Wednesday Evening  14 July 2010

 We saw an opportunity to take a long position in the Euro, based on a strong volume rally followed by a retest decline on less volume.  The retest on
less volume indicates there is no selling pressure, and that is a positive sign for
a potential rally to follow.  You can see the strong rally bar, second bar after the
low on the 13th.  That wide range up bar was followed by two small range bars
that did not retrace much of the rally off the low.  That sparked our attention. 
In a market that is in a rally mode, corrections usually last 1 to 3 bars.  This
one was only two bars, a positive sign for the upside.

 Note how the volume dropped sharply on that two bar decline.  This says that
there are few sellers at that point.  On the first sign of a turnaround, we wanted
to get long, and we did buy at 125.77 on the very next bar.  That will be covered
in the second chart.

 What is interesting is how one can read present tense developing market activity
to make a decision.  When price made a high around the 127.50 area, back on
the 9th, you can see how the market then corrected, all the way down to the low
which caught out attention.

 After establishing a long position, the question then becomes, where to exit?

 We were still long after the rally took price back to the 127.57 high, where a
lateral consolidation developed at an area of resistance.  Take profits or not?

 Not!

 We were aware that the market was consolidating, not correcting.  What is the
difference?  In a consolidation, there is very little price retracement, and that is
an indication of underlying market strength.  See how shallow the correction is in
a consolidation phase?  On the decline from the 9th, price retraced about 225
pips.  By contrast, in the consolidation, price corrected only 50 pips, so we
expected there was more upside to be realized.

 Then, what developed was a clear message from the market.  Price dropped
under the consolidation to a low of 126.82.  Could this be the start of a larger
correction?  Using a 60 minute time frame, we had to wait to see where the 60
minute bar closed.  A weak close would get us out.  By the close of the last
60 minute bar on the chart, we had our answer.  The close was on the upper end
of the range, and that tells us buyers were in control.  Adding to that observation
was the increased volume.  The increase told us that buyers were entering on
price declines, supporting the market.

 We had our answer from developing market activity.  It was saying that the rally
was likely to continue higher and to hang onto remaining long positions.  There
is no better source of market information than that which is generated by the
market itself, in the form of price and volume.  What is significant about price
and volume is that they are proven facts.  Anything and everything else is just
potential.

 The next chart shows how the market advertised higher prices.

 

 Euro 60m-1 14 Jul 10

 A long position was established at 125.77, anticipating a rally.  Half the position
was liquidated at 126.30.  At the time, the 126.50 area was resistance, and on a
30 minute bar, [not shown], there was a surge in volume.  It looked like potential
stopping action at resistance, hence the exit.  Plus, making 53 pips in a short span
of time was great, given how price had dropped steadily from the 9th.

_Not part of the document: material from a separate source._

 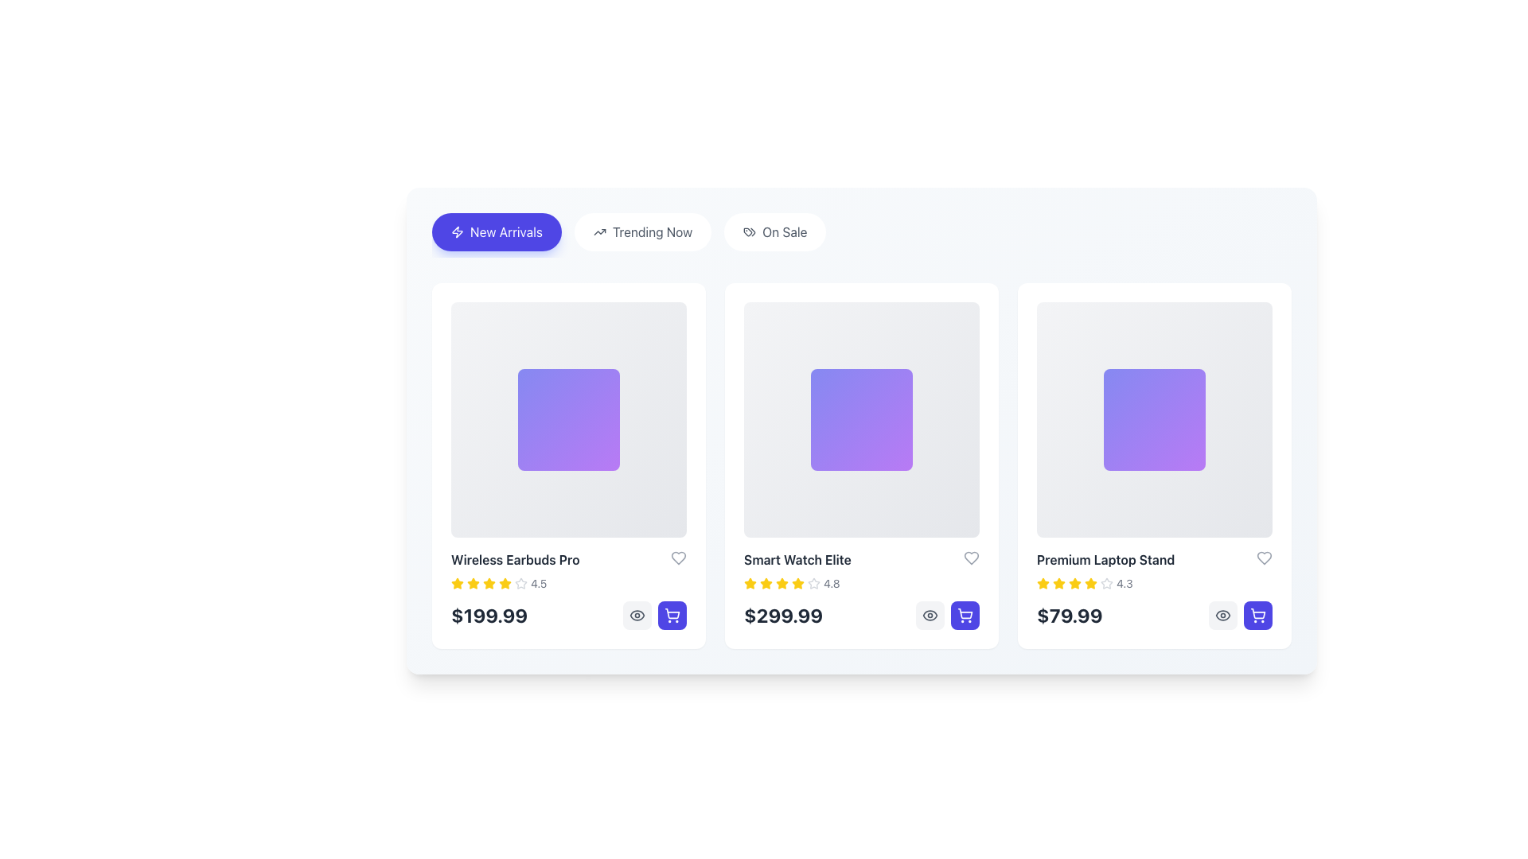 What do you see at coordinates (653, 232) in the screenshot?
I see `the 'Trending Now' text label within the navigation group, which is styled in bold sans-serif font and is located between the 'New Arrivals' and 'On Sale' buttons` at bounding box center [653, 232].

 By keeping a long position, the rally that followed was a very pleasant surprise. 
You can now see that the “read” of the failed probe did lead to higher prices.  Not
shown on a 60 minute chart, we knew there was an oversold condition starting
around 127.74 to just above 128.00 on both the daily and weekly charts, and that
could act as resistance.   We entered an order to sell at 127.85, if the rally were to
continue, and placed a protective sell stop at 127.20 should price reverse.  Getting
stopped out on any reversal to that price guaranteed a profitable trade.

 Price did rally higher to 127.79, and when that happened, the protective stop
was raised again to 127.52.  A short while later, the remaining long position was
stopped out for a 175 pip gain.  Adding the 53 pip gain from the first half of the
long position, and the trade netted $2,600. 

 The entire trade can be attributed to reading developing present tense market
activity and letting it tell a story.  As it is apparent, the market “tells” very
compelling stories.  They all are not this easy to read, not that this was “easy,”
but relying on the trend and reading developing market activity gives a much
greater probability of being on the right side of any given trade and minimizing
risk exposure when a trade does not work out as anticipated.